*WORK INSTRUCTIONS:* Go through the entries below and copy each line containing the word "height".

*ENTRIES SHOWN:*

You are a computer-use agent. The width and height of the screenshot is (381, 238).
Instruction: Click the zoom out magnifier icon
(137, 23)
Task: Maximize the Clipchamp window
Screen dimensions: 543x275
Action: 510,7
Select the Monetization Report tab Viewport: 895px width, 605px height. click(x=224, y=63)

*WRITTEN SOLUTION:*
You are a computer-use agent. The width and height of the screenshot is (381, 238).
Select the Monetization Report tab Viewport: 895px width, 605px height. click(x=224, y=63)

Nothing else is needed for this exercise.